原典資料:
「投資にはリスクが伴います」とか「ローリスク、ハイリターンな商品」とか「出来ればリスクは回避したいよね」とか「あいつを誘うのはリスク高いだろ」とかよく言われますが、仕事をしていて一般的に使われる『リスク』と、投資において使われる『リスク』は意味が違うことが知られていないと感じる事があったので、改めて整理したいと思います。
『リスク』を知ればコントロールの余地が生まれて安心に繋がります。
目次
1.リスクとは
2.標準偏差は何か
3.一般的なリスクと投資におけるリスクの違い
4.マイナスリターンの回避が大切
5.リスクコントロールを考える
さーちゃん:0歳児。わからないことがいっぱい。冷静な女の子
はむすけ:私。証券営業マン。さーちゃんのパパ
1.リスクとは
はむすけ: 投資におけるリスクとは『不確実性』と表現される事が多いね
さーちゃん: よく聞くけど、『不確実性』って意味も分かりにくいでしゅ。将来の事なんて極端に言えば全部不確実でしゅ。
はむすけ: そうだね。将来の事は”正確には”誰にもわからない。 この”正確には”って事がポイントで、良い場面から悪い場面まで可能性の幅があるよね。投資の世界ではこの『ぶれ幅』の事をリスクと呼ぶんだよ。
さーちゃん: 『ぶれ幅』なのね。株式とか債券とか為替の価格がぶれることを『リスク』と呼んでいるのね。
2.標準偏差は何か
はむすけ: そういうこと! そしてその測り方として『標準偏差』って物差しがあるよ。
さーちゃん: ひょうじゅんへんさ??
はむすけ: 『ぶれ幅』を数値で表したもので、使い方は基準点から上下に標準偏差分のぶれ幅がある。と解釈するよ。 年金運用のGPIFの資料をお借りするよ。
さーちゃん: たまにみる表だけど、どう使うの?
はむすけ: 国内株式を例に使うと、、
基準点(リターン)±リスク(標準偏差) 5%±25%
7割の確率で -20%~+30%の範囲内のおさまる。 と考えるよ。
さーちゃん: じゃあ国内債券なら 1.5%±4% で、-2.5%~5.5% になるの?
はむすけ: そういうこと! 天才だね 誰に似たのかな^^
さーちゃん: はむすけじゃないことだけは確かね。ぶれ幅なしに!!
はむすけ: T_T
3.一般的なリスクと投資におけるリスクの違い
はむすけ: ここまでで一般的な『リスク』と投資における『リスク』の意味の違いは伝わったかな?
さーちゃん: 投資のリスクは『ぶれ幅』ってことね。
はむすけ: そういう事。 あくまで『ぶれ幅』で、一般的にイメージされる危険とか損失って意味はないよ。 将来には良い場面と悪い場面が想定されて、どちらになるかは”確実ではない”という事を『不確実性』と言って表現しているんだよ。
また、この『ぶれ幅』がリターンの源泉になるから、ハイリスク(=ぶれ幅が大きい資産)の方がリターンが大きくなるんだよ。 ローリスク、ハイリターンは存在しないのは幅がないのでリターンも大きくならないからだよ。
4.マイナスリターンの回避が大切
さーちゃん: じゃあ一般的にイメージする危険とか損失はどう呼ぶの?

取り組む課題:
- A) 投資のリスクに関する文章を読み、次の問いに答えなさい。
(i) 投資の世界では、何のことをリスクと呼ぶとされているか。
(ii) 国内株式の例では、7割の確率でどの範囲に収まると考えるとされているか。
(iii) ローリスク、ハイリターンが存在しない理由として、文章は何を挙げているか。
- B) 投資のリスクに関する文章を、最後の文の後から続けて書きなさい。

対象位置の記録

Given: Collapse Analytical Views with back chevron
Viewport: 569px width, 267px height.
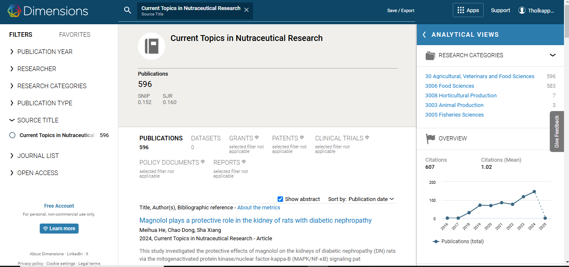Looking at the screenshot, I should pyautogui.click(x=424, y=35).
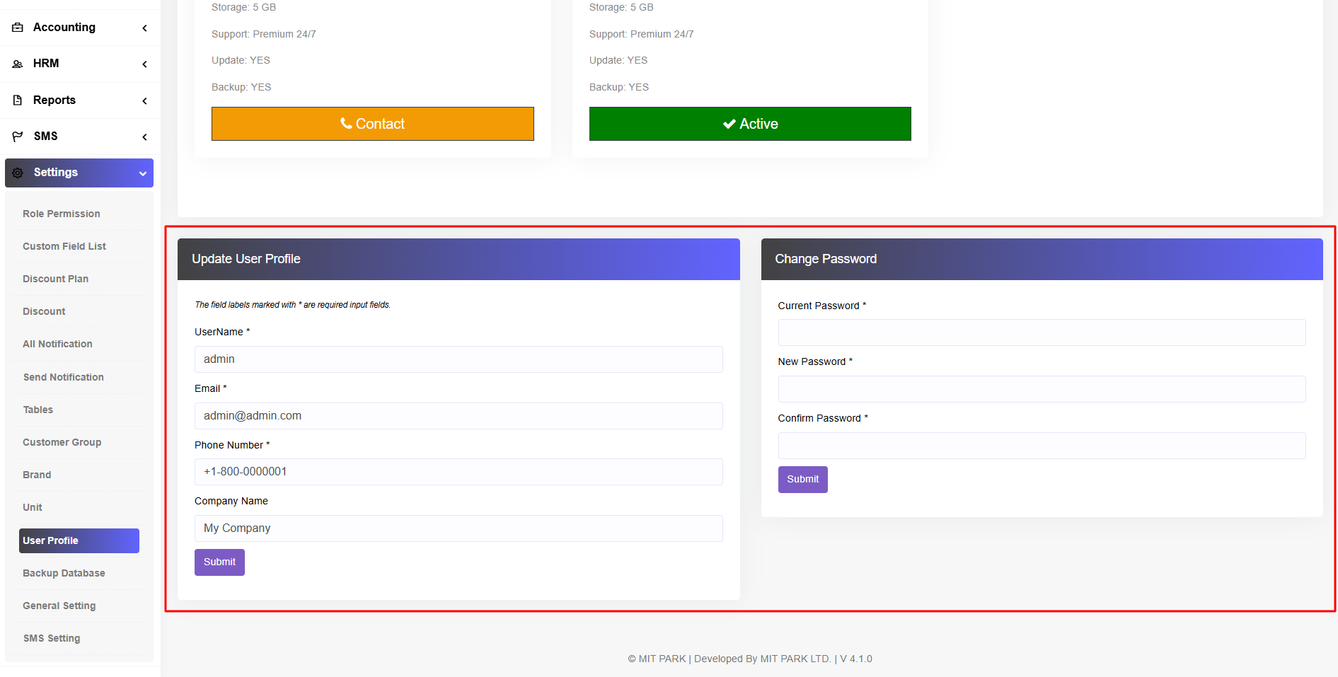Click the checkmark icon on Active button
The height and width of the screenshot is (677, 1338).
[729, 124]
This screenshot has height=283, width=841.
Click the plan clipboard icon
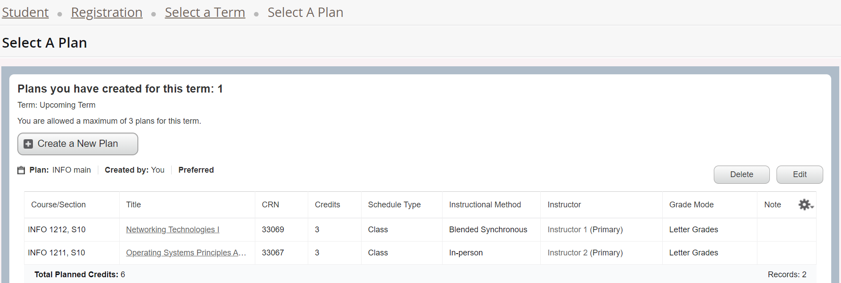tap(21, 170)
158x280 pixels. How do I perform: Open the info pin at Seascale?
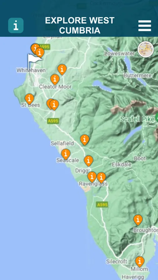coord(66,154)
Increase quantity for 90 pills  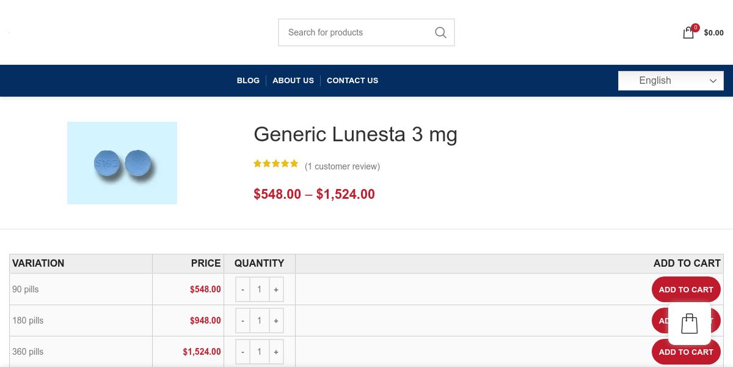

解答一覧:
- A)
(i) 良い場面から悪い場面までの可能性の幅、すなわち『ぶれ幅』のことである。
(ii) -20%~+30%の範囲である。
(iii) 幅がないのでリターンも大きくならないからである。

- B)
はむすけ: そうだね。結果はプラスもマイナスも同じリターンと言うんだ。ここでは実損失=マイナスリターンと呼ぼうか。
投資においてリスクを避けることよりも、マイナスリターンを回避することがより重要なんだね。
さーちゃん: ぶれてもいいけど、損をするのは嫌ね。
はむすけ: とても大切な視点だね。 リスク自体を回避することよりも、コントロールをすることが大事。マイナスリターンを出さないようにね。 普段の生活でもやっていることだね。 車を安全に運転するとか、出来立ての料理を冷まして食べるかととおんなじ。
5.リスクコントロールを考える
さーちゃん: コントロールする方法はどんなのがあるの?
はむすけ: いくつかあるよ。
a.リスク資産の分別
b.リスク量の管理
c.時間分散
さーちゃん: a.リスク資産の分別はどういうこと??
はむすけ: 資産別のぶれ幅があったよね。自分で許せるぶれ幅の資産を選ぶということだよ。 例えば、1000万円があったとして、一時的なら250万円減っても、将来平均的に5%程度のリターンがとれるなら許容OK! とか、それは無理NGとか。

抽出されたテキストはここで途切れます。